Soeharto memiliki karakter kepemimpinan yang kuat, di awal kepemimpinannya Soeharto menentukan arah kebijakan pembangunan ekonomi Indonesia secara jelas. Obama menurut kesaksiannya ketika hidup di Jakarta menggap bahwa apa yang dilakukan Soeharto ketika membangun Jakarta begitu menakjubkan, seperti sulap tuturnya. Selain itu keberpihakan Soeharto pada petani sangat jelas, Soeharto lahir dari keluarga petani sehingga mengenal betul bagaimana cara membangun pertanian. Keberpihakannya pada petani itu berhasil menjadikan Indonesia maju di bidang pertaniannya. Selain kondisi di atas, kerinduan masyarakat akan kepemimpinan Soeharto akibat dari kondisi paska reformasi yang semakin membuat kehidupan masyarakat sulit, Pejuang-pejuang Reformasi yang duduk dipemerintahan juga mengecewakan. Kalau benar apa yang dikatakan oleh Marzuki Alie bahwa tokoh muda DPR 70% menjadi masalah di DPR menunjukkan bahwa ternyata reformasi tidak lebih baik. Partai Politik produk reformasi juga tidak ada yang menunjukkan keberpihakan kepada Rakyat. Munculnya politisi bermasalah, keberpihakan pada (capital) pengusaha yang semakin jelas, mafia hokum, peradilan, kasus, dominasi asing yang semakin mengecilkan peluang pribumi. Selain itu premis yang menunjukkan bahwa korupsi terjadi akibat distribusi kekuasaan yang merata, sehingga terciptanya otonomi daerah yang malah menyebabkan korupsi yang dulunya terpusat sekarang tersebar ke daerah. Yang paling sederhana bagi persepsi masyarakat akan dua orde ini adalah kemudahan masyarakat dalam pemenuhan kehidupan sehari-hari. Perbedaan-perbedaan yang mencolok ini membuat sebagian masyarakat merindukan kepemimpinan Soeharto

Kekuasaan Soeharto disebut sebagai representasi dari kepemimpinan Jawa, Nuansa jawasentris sangat kuat. Kepemimpinan Soeharto, berdasarkan perspektif teleologi (tujuan), memang penuh dengan simbol-simbol kepemimpinan dalam budaya Jawa (Tunjung W. Sutirto, 2008).. Sistem politik Orde Baru dibangun di atas falsafah dan nilai-nilai budaya Jawa yang kental. Dalam memimpin Soeharto menguatkan ketokohannya sebagai pemimpin yang berkuasa, sesuai dengan falsafah “raja berkuasa tidak boleh dibantah.” Kekuasaan Jawa memang hampir seluruh kekuasaan terpusat pada raja. Hal ini dapat dilihat dari konsep kerajaan Mataram yang menggunakan konsep keagunbinataraan. Kekuasaan besar yang wenang wisesa ing sanagari, dalam konteks pewayangan sering dinamakan gung binathraha, bau dendha nyakrawati (sebesar kekuasaan dewa, pemelihara hukum dan penguasa dunia). [Suwardi Endaswara, Falsafah Hidup Jawa (Yogyakarta, 2003)] Hal ini ditunjukkan Soeharto dengan membangun sistem kekuasaan sentralistik, feodalis, dan otoriter. Kebijakan-kebijakan nasional sepenuhnya di bawah pengaruh Presiden, bahkan DPR-MPR dipilih langsung oleh Soeharto, hal ini membuat langkah Soeharto mulus menjadi Presiden selama 32 Tahun.

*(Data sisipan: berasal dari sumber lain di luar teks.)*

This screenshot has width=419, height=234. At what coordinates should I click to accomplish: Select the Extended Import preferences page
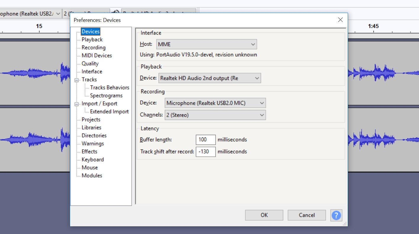[x=109, y=111]
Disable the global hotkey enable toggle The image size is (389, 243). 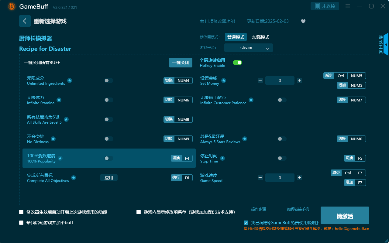(x=237, y=62)

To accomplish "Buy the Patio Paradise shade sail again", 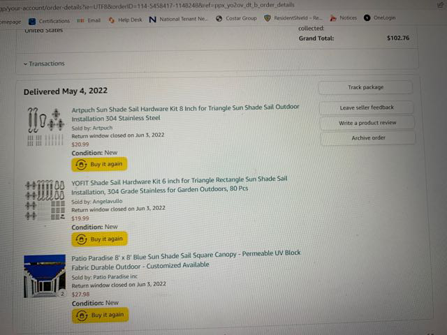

Soeharto yang memiliki latarbelakang etnik Jawa memanfaatkan nilai-nilai luhur budaya Jawa sebagai simbol kekuasaannya. Dengan nilai-nilai falsafah budaya Jawa, Soeharto melegitimasi setiap sepak-terjangnya yang dianggap merepresentasikan kepemimpinan ala Jawa. Franz Magnis Suseno mengemukanan, menunjuk “manajemen kekuasaan” Soeharto selama ini “mengoper” pola kekuasaan Raja Jawa. Pola inilah yang membuat pembantunya “yes-men”. Ketika Soeharto berkehendak tidak ada satupun orang dekat yang berani membantah. Jawasentrisme ini juga akhirnya menyebabkan gejolak daerah karena merasa Jawa terlalu mendominasi sehingga kebudayaan lain cenderung terabaikan.

Pada awal masa kekuasaan Soeharto, karakter kepemimpinan Soeharto yang kuat efektif mempersatukan Indonesia di tengah kekacauan politik dan perpecahan, Soeharto juga awalny merepresentasikan pemimpin yang bersahaja dan merakyat. Bahkan menurut pengakuan Tri Sutrisno beliau kerap datang ke daerah dengan cara menyamar untuk mendapatkan gambaran langsung tentang kondisi masyarakat, karena jika diberitahukan sebelumnhya dengan menggunakan protokoler kondisi yang didapatkan tidak apa adanya. Namun Sejumlah paranormal Jawa melihat sejak perekonomian Indonesia mulai tumbuh. Soeharto mulai menumpuk kekayaan. Saat itulah Sri Sultan HB ke IX melihat Soeharto mulai melanggar ajaran Jawa. Sebagai bentuk “protes”nya beliau menolak dicalonkan kembali menjadi wapres.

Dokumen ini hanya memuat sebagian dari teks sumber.